For my first node.js project ever I'm creating a proxy for some mjpeg output. Now, some clients can not read the stream as fast as the server is getting it, so I'm dropping frames to let them catch up. I'm currently using the drain event of an http.ServerResponse object, more or less like below, but because the drain gets called an awful lot, I'm wondering whether there is a better / more lightweight approach (I could not find on in the Writeable Stream docs)

httpServer.on('request',function(request,response){
    //skipped setting some headers etc.
    res.socket.on('drain', function(){
        res.drained = true;
        res.draincounter = 0;
    });
    //followed by some unconditional first write (set drained to false first)
    res.drained = false;
    res.write(someData);
};

Now, writing frames to the client happens like this:

writeFrame = function(res,frame){
   if(res.drained){
       //nothing in queue, ready for new data

       //first set drained to false
       res.drained = false;
       //and feed it more data
       res.write(frame, 'binary');
   } else if(res.draincounter > maxDroppedFrames){
       //to many dropped frames in a row, disconnect
       res.end();
   } else {
       res.draincounter++;
   }
}

But this uses custom properties, and a lot of calls to the drain event (which may be OK but with my limited experience doesn't sit well with me). In a nutshell, my question is this:

Is there a more effective way to detect a Writable Stream's write buffers are empty?


Edit: After restarting this project with node 0.10.18 after being shut down & dormant for a while, there's something terribly wrong, as I no longer get drain events (at least, not in the way as described above). For now, I check if res.socket.bufferSize is above a certain mark to decide write a mjpeg frame or not, the draincounter still works. The advocated pipe() from the stream docs in the comment or not a solution in my case, as the problem is not writing all data on the clients speed, but drop data when the client's speed is lower then the source stream.

Can anyone enlighten me as to what is the proper way to handle dropping data on backpressure (if this is not it)?

I personally would check res._writableState directly, but at this point you're diving into node source which is subject to change, but i doubt much of this will change in the future.

but then this is when things become an art. there are so many different flags you can check: https://github.com/joyent/node/blob/master/lib/_stream_writable.js#L40

if you want to check the current size of the buffer, you can check res._writableState.length - https://github.com/joyent/node/blob/master/lib/_stream_writable.js#L79.
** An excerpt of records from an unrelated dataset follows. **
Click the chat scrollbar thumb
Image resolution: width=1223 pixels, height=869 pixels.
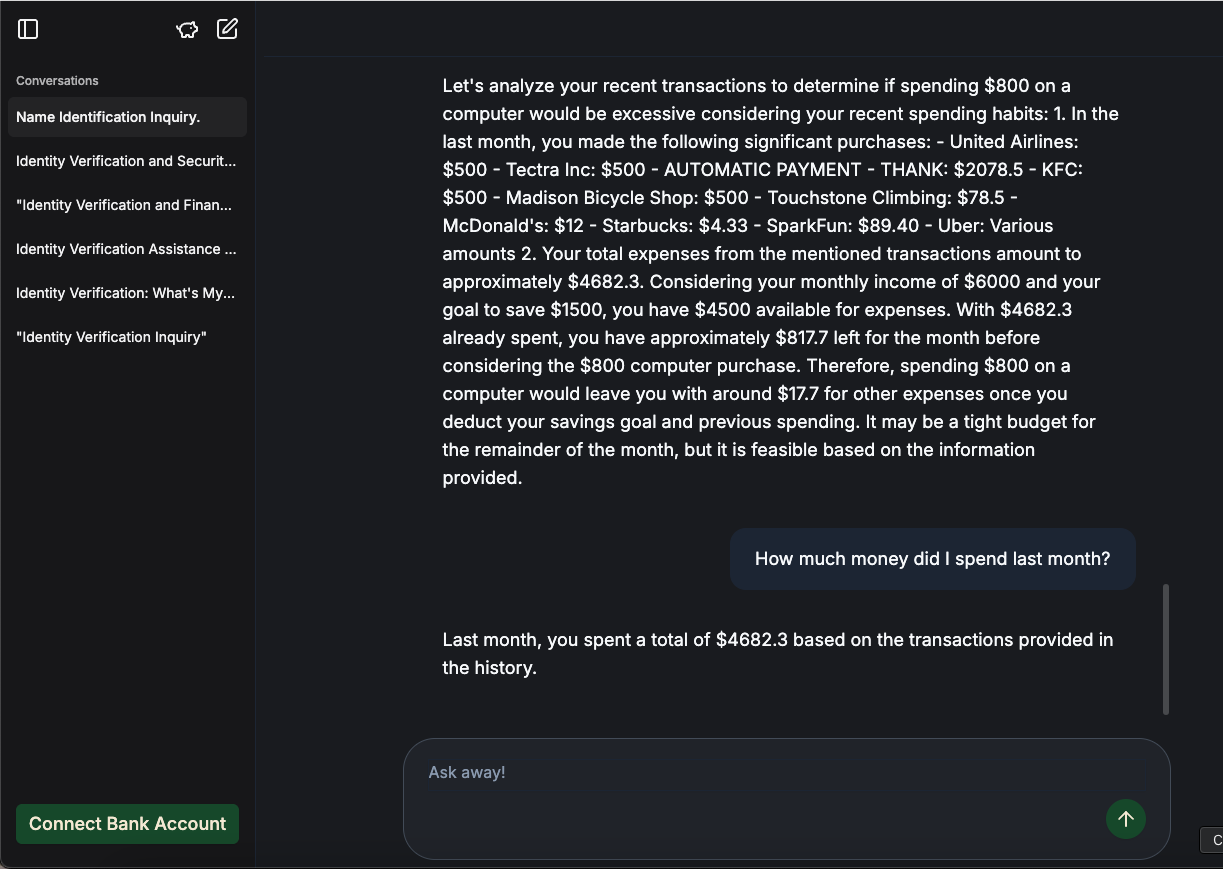coord(1166,650)
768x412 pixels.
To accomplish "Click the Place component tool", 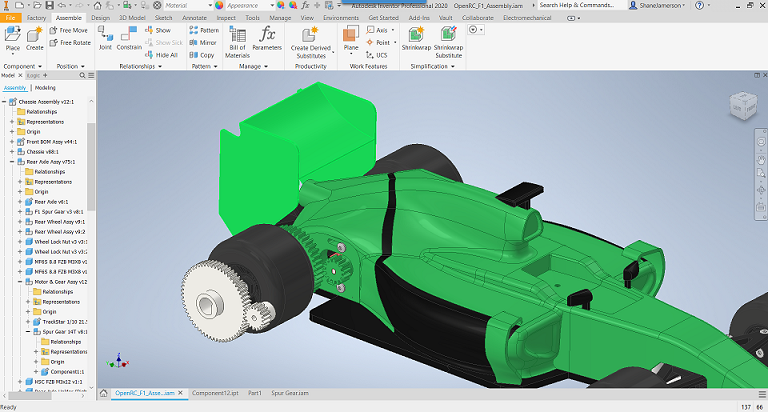I will (13, 38).
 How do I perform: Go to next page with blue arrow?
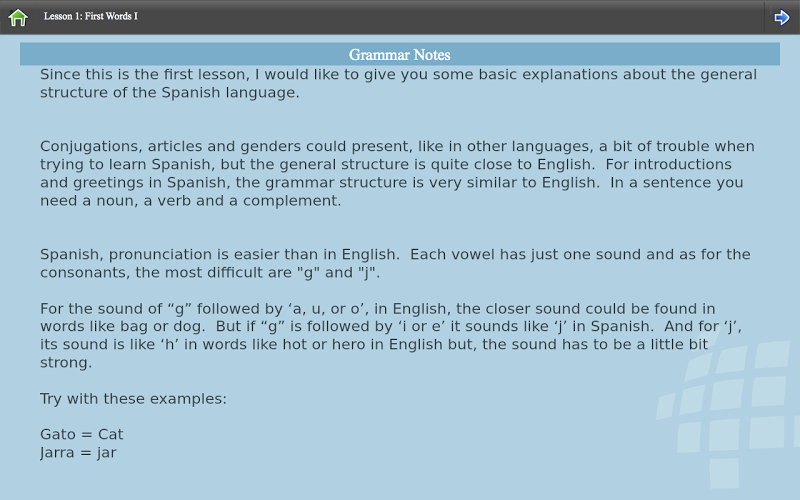click(782, 17)
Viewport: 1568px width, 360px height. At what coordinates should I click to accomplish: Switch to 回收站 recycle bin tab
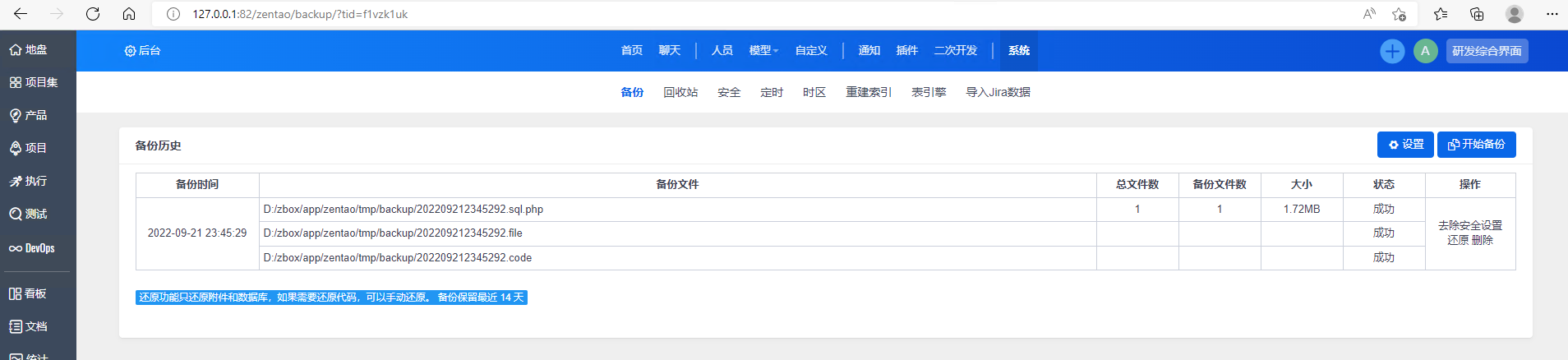pyautogui.click(x=680, y=93)
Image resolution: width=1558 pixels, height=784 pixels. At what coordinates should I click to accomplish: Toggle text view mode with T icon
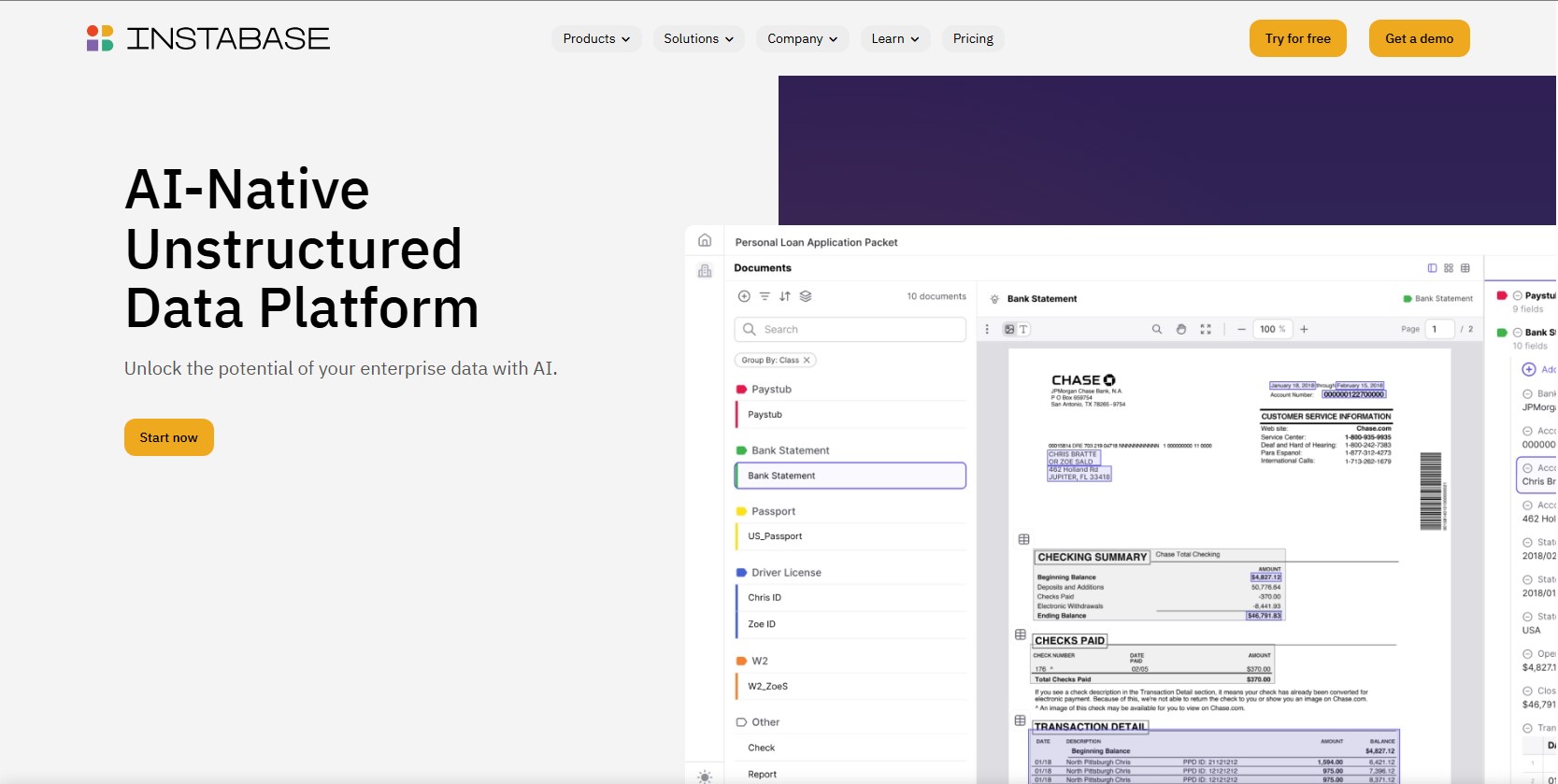1023,329
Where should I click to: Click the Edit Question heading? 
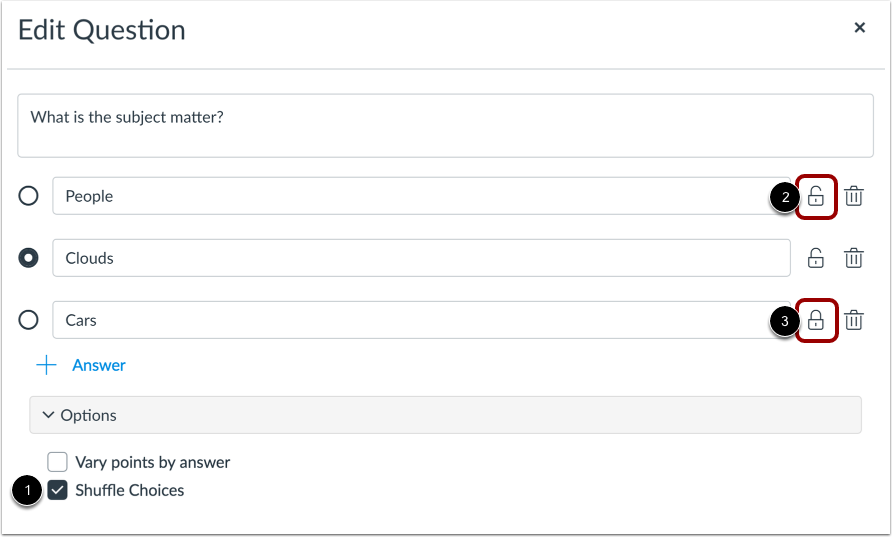point(102,30)
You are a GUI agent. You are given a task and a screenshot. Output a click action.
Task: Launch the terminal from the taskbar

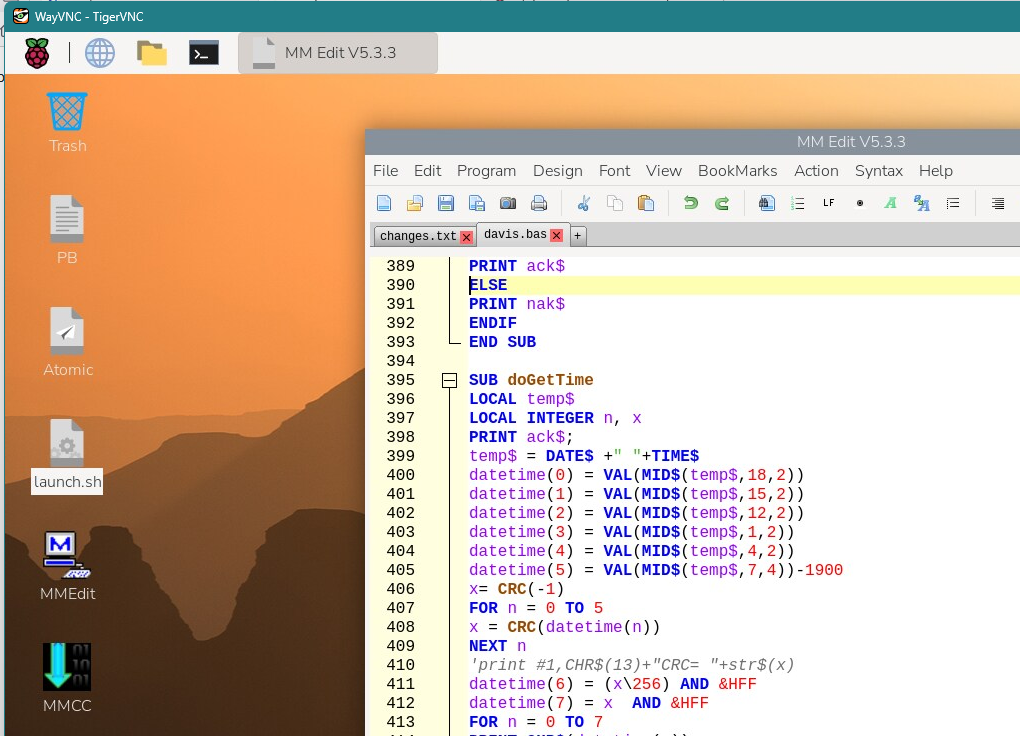tap(204, 53)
this would only write if the buffer is 0.

function writeFrame(res, frame) {
  if (res._writableState.length) {
    if (++res.droppedFrames > maxDroppedFrames) res.end()
  } else {
    res.write(frame)
  }
}

if you want to write only when the buffer is lower than the high water mark (ie it doesn't need a drain), you can just check res._writableState.needDrain - https://github.com/joyent/node/blob/master/lib/_stream_writable.js#L57

this would only write if the buffer is below the high water mark:

function writeFrame(res, frame) {
  if (res._writableState.needDrain) {
    if (++res.droppedFrames > maxDroppedFrames) res.end()
  } else {
    res.write(frame)
  }
}

there are other flags you may be interested. the main point is that you don't have to listen to any drain event or do any internal state flagging.

a side note, you should probably only care about maxDroppedFrames / second, not the absolute total number. you also shouldn't write with binary encoding, just write the raw buffer instead.